And if you’re one of those people or know someone… yes, do it. Tell them to do it. Go for it. All of your friends and family who’ve been pleading to you to get vaccinated couldn’t care less about your justification, whether it’s the inward-facing or the outward-facing version, however different they may be. Just go get it done. Go right ahead and blame it on anything and everything else. It doesn’t matter. All of those aforementioned people will welcome your decision with open arms.

Looking back at where a lot of this anti-everything came from, and removing Donald Trump’s catastrophic contribution to the public sentiment, in hindsight, there may have been two things that might have “spun” better. Better “optics”. It’s not like pandemics have a PR department, but if they did…

For one thing, naming this a novel coronavirus initially convinced people that this is something new, unseen and a complete mystery. If instead they’d labelled it originally what it really is… a new version of something old, perhaps there’d have been a lot less hesitancy when the vaccines appeared. Everyone understands sequels. Remember SARS from years ago? Well, here’s “SARS 2: The Killer Returns”. And everything we’ve learned from the original SARS we can now put to use. This is not a new story; it’s a continuation of an old one. So instead of a brand new vaccine technology being quickly developed against a pathogen the likes of like we’ve never seen before, people might understand that it’s just a new version of a virus that’s been around for decades, being fought by R&D technology that’s also been around for decades. In Hollywood terms, that story certainly would’ve “tested better.’

That didn’t happen, and that lesson didn’t get learned, and then that skeptical crowd was met with “Vaccine Passports”. Once again, something new, untested and worthy of rebellion.

Calling it was it is – an immunization record – would also have “tested better”. We all already have an immunization record… with words like smallpox and measles and diphtheria and mumps and whatever else in it. We all have it and many of us have needed it. Some employers demand it. Some schools demand it. Some travel destinations demand it. All doggy daycares demand it too. There’s nothing new with immunization records… but you throw the word “passport” in there, and the implications of not having one, and the “Freedom And Rights!!1!1!!!1!!!” crowd shows up.

And on that note… if you think I’m going to voice my disgust at people who picket and protest outside of hospitals, insulting healthcare workers and blocking access for actual patients… I am, but that’s only part of it.

The other part of it is the symbolism associated with it. I happened to see among the pictures of the protesters a person wearing a little yellow star with “Not Vaccinated” written on it, where conventionally you’d expect to see the word “Jude’”.

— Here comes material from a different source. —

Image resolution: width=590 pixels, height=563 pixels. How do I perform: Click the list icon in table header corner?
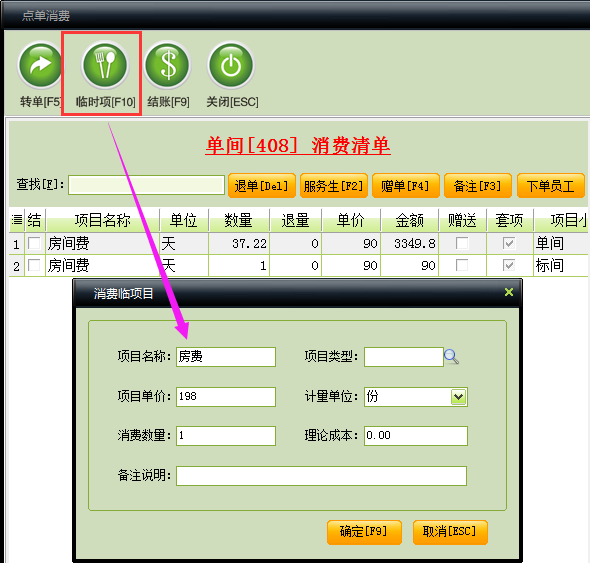pyautogui.click(x=17, y=219)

Cultures these days are up in arms about appropriation. Here’s a cheap dreamcatcher for $5.99, available in the local tourist shop. It’ll look so cute in the window! Here’s a bundle of sage; take it home and light it and wave it around. That’s called smudging. Isn’t that cute? And Woke? We’re *so* Culturally Lit!!

Yeah, one can see how offensive that would be to people who understand the depth and significance of what those things really are. Their history. What they symbolize. What it meant to the people for whom it was intended.

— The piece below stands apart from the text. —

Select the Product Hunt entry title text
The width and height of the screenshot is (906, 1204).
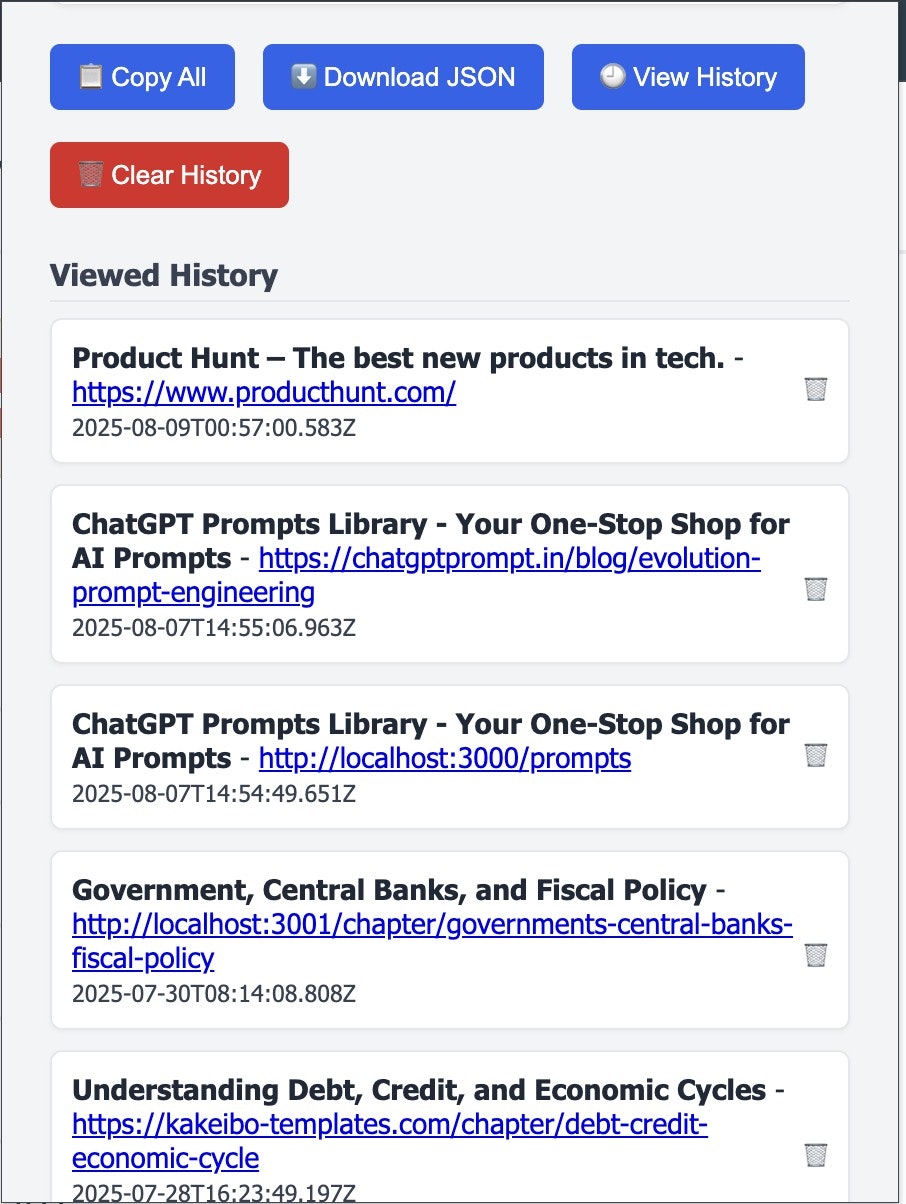point(398,358)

So, let’s talk about that little yellow star. First of all, and this part of it isn’t so well known, that wasn’t the only Nazi-imposed oppressive symbol of The Holocaust. Red triangle? Communist. Brown triangle? Gypsy. Purple triangle? Jehovah’s Witness. Pink inverted triangle? Homosexual.

And for a brief moment, imagine the outrage from the LGBTQ community if that pink triangle were appropriated for this purpose. Idiots screaming about freedom, comparing it to the struggles of a community that’s been marginalized for centuries.

But they’ve chosen that little yellow star to complain about their lack of freedom, so let’s go with that. That little yellow star is indeed a striking symbol of lack of freedom. For those who had to wear it, it meant a loss of freedom, and depending on what year, it meant something different. From 1933 to 1945, at differing times, it meant the loss of freedom to travel. To go to school. To own a business. To operate a business. To own property. To have your own home. To own anything. And finally, to live… slowly and surely, those rights were eroded until there was nothing left. But really, at no point, did it have anything to do with being able to book a table at that sushi place in Yaletown where they make those awesome cube-like nigiri that they roast with a blowtorch. No… the Jews of the Holocaust weren’t worrying too much about stuff like that and, further, if the solution to their problems could’ve been solved by a disease-preventing inoculation, I can think of at least 6 million people who gladly would’ve taken advantage of it.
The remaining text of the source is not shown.